It also creates something valuable a backlog of enhancements with organizational buy-in. When a new IFS Cloud feature arrives in the next biannual release and it covers something in the Won't Have column, the conversation about adoption is much simpler.
What to Do Before You Start the Technical Work
If you take nothing else from this article, take these. They are sequenced intentionally.
1. Get Leadership to Commit as Participants, Not Sponsors
This is a predictor of upgrade success. Sponsors write checks and show up at go-live. Participants make decisions, communicate with their teams, and hold the business accountable for engagement throughout the project. Be explicit with your leadership team about which role you're asking them to play.
2. Audit Your Shadow Systems
Check every department and ask. What Excel files does your team use to actually run the week? What do those files do that IFS currently doesn't? The answers tell you two things. Where your real requirements are hiding, and where your adoption risks live. Shadow systems don't disappear at go-live. They persist because they fill a need. Either fill the need or have an explicit conversation about why the team will stop needing them.
3. Apply MoSCoW to Your Customizations Before You Evaluate Migration
Don't start with 'how do we migrate this CRIM?' Start with 'does this CRIM still need to exist?' IFS Cloud standard functionality has grown substantially. Many customizations that were built to compensate for Apps limitations. Migrating unnecessary technical debt is how you import the past into your future.
4. Train for the Job, Not for the System
End-user training that covers IFS Cloud features in the abstract is not the same as training that shows your workforce how their process runs in the new system. Build your training scenarios from actual job workflows, with real data, in the actual module configuration your team will use.
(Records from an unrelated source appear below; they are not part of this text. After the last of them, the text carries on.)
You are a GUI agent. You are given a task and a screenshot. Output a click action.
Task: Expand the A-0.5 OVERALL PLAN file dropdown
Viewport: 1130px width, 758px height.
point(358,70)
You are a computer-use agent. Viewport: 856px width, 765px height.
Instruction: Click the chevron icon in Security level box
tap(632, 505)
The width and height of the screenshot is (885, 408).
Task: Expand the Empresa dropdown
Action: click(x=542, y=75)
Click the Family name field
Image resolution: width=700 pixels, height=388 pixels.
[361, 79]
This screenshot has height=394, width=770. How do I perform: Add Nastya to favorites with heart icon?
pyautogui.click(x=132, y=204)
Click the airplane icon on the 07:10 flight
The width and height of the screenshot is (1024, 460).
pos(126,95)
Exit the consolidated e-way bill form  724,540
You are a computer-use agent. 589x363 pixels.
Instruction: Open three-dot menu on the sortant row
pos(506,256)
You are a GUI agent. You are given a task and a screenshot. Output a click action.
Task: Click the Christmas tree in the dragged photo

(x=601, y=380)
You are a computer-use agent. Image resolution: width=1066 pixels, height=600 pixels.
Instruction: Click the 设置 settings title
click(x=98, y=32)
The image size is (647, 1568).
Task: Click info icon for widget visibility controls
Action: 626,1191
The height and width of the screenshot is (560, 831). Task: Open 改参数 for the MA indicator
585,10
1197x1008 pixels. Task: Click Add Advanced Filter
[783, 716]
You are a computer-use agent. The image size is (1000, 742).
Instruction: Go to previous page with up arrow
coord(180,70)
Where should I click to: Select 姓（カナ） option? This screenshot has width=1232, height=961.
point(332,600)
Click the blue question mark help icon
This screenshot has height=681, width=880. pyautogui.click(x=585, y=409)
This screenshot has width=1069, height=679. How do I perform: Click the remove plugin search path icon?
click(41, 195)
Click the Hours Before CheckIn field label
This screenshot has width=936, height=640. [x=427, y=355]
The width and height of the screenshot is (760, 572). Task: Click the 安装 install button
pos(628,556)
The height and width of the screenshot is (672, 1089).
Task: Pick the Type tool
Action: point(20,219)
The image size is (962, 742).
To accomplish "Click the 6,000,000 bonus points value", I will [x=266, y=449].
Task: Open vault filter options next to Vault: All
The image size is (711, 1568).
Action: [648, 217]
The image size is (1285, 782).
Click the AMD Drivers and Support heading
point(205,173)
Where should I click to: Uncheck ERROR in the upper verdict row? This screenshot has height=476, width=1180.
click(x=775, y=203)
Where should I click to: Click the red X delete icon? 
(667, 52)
Generic training produces generic adoption.
5. Name the Short-Term Pain Honestly
The organizations that handle upgrade friction best are the ones who told their teams to expect it. Not as a warning, but as a plan. Here's where it will be hard, here's why, here's how long it will last, here's what we're doing to support you through it. When the friction comes and you already named it, the team moves through it. When it's a surprise, they build workarounds.
The Transformation That Sells Itself
The organization described at the start of this article did something rarely seen. By the time they completed their upgrade, the internal business case for the next round of improvements wrote itself. The team had been through a real change. They'd experienced the friction, moved through it, and come out on the other side with something better. When the next IFS Cloud release brought new capabilities to the table, adoption was easier because the organization had already proven to itself that it could change.
That's the compounding return of a transformation done right. It's not just a successful go-live. It's an organization that now knows how to evolve with the platform instead of fighting it.
If you're sitting on Apps and trying to decide whether to approach this as a technical upgrade or a transformation event, I hope this gives you a clearer picture of what the difference looks like on the other side.
The support clock is already running. The question isn't whether you'll move. It's whether you'll use the moment.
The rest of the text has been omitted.